PROVIDED RECORDS:
-------
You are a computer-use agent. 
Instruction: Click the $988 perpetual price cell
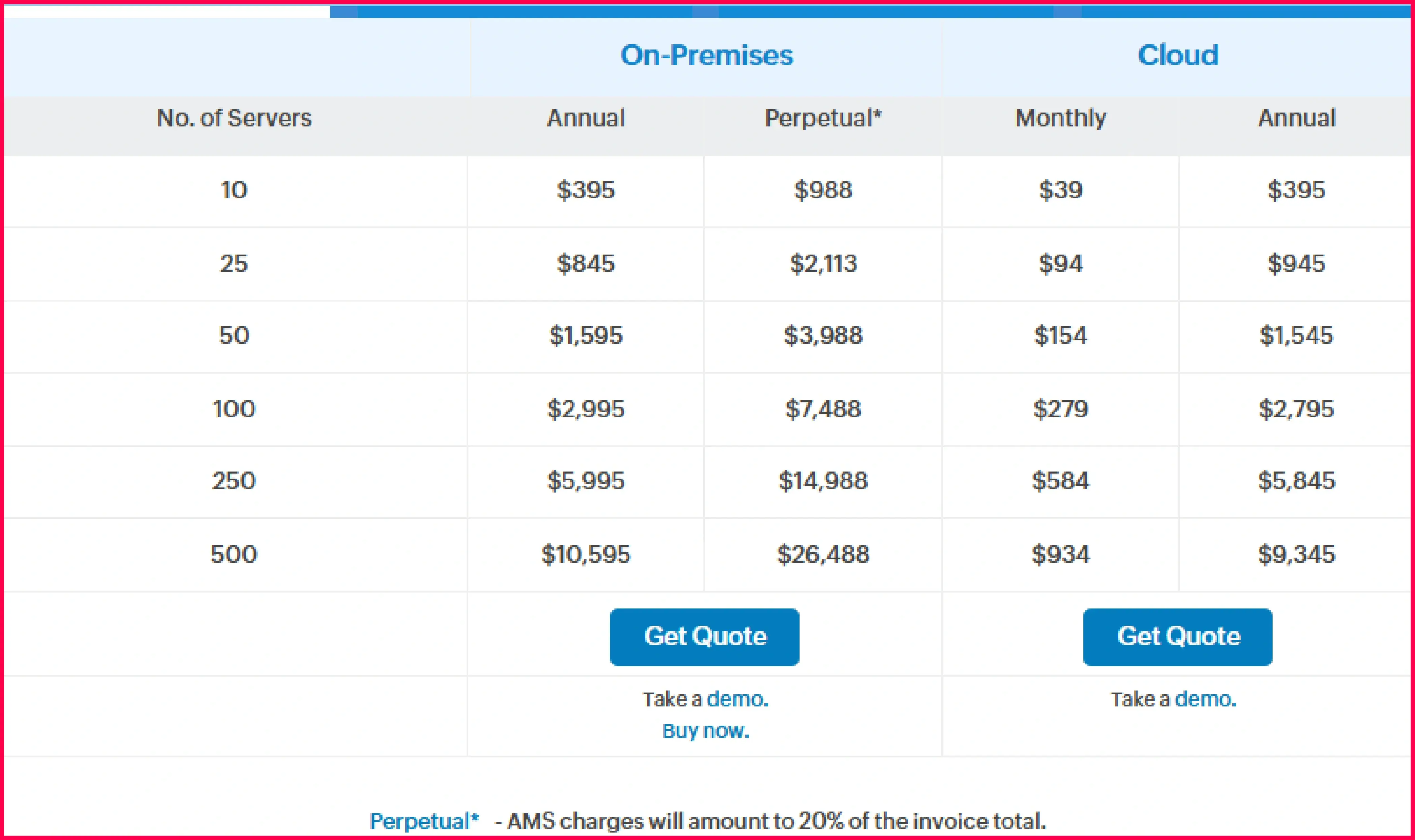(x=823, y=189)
-------
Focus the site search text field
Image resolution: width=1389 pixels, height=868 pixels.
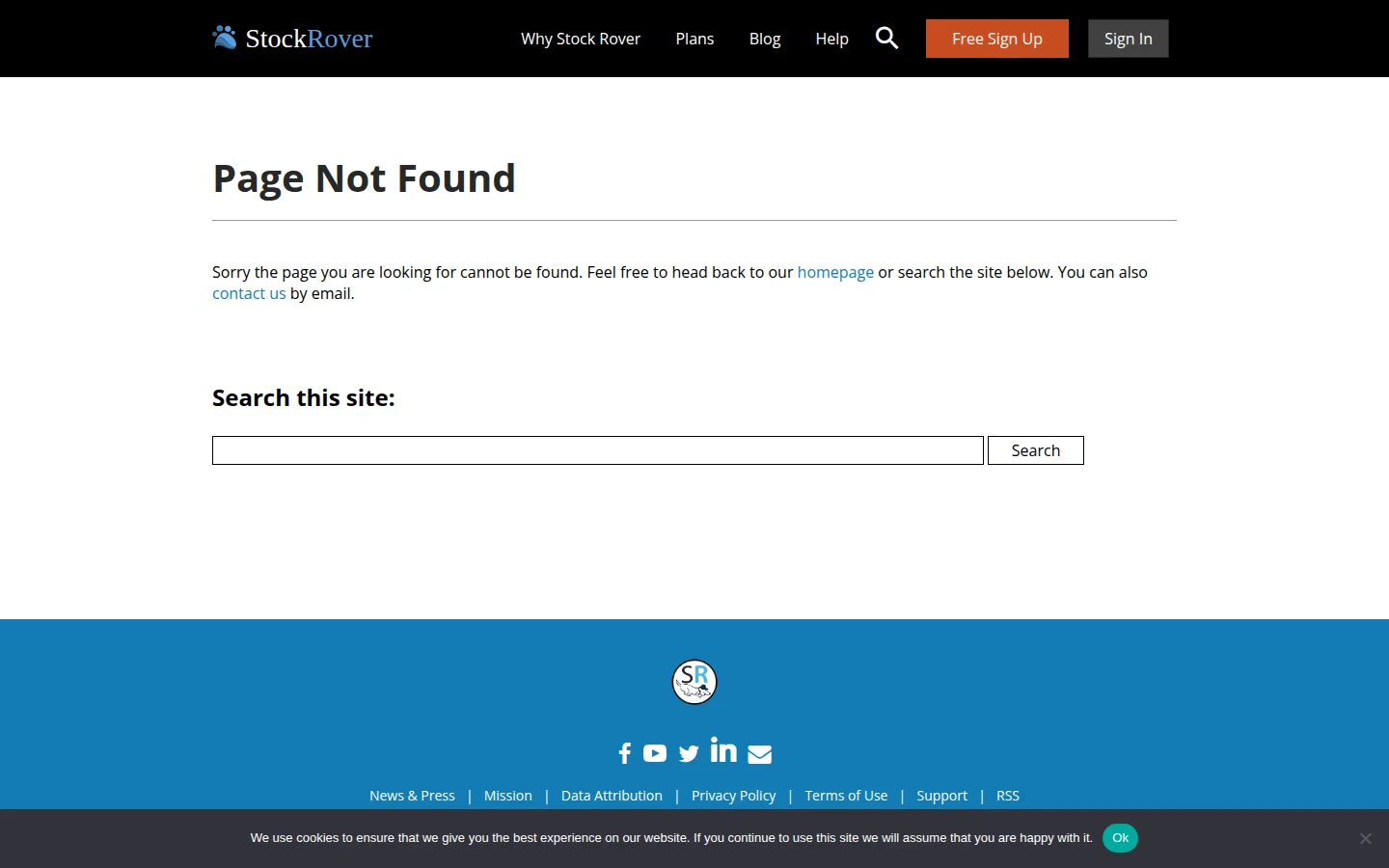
-------
TASK REQUIREMENTS:
Write out exactly the lines above from the line with "Focus the site search text field" through the line with "Image resolution: width=1389", both of them included, and leave out all other lines.

YOUR RESPONSE:
Focus the site search text field
Image resolution: width=1389 pixels, height=868 pixels.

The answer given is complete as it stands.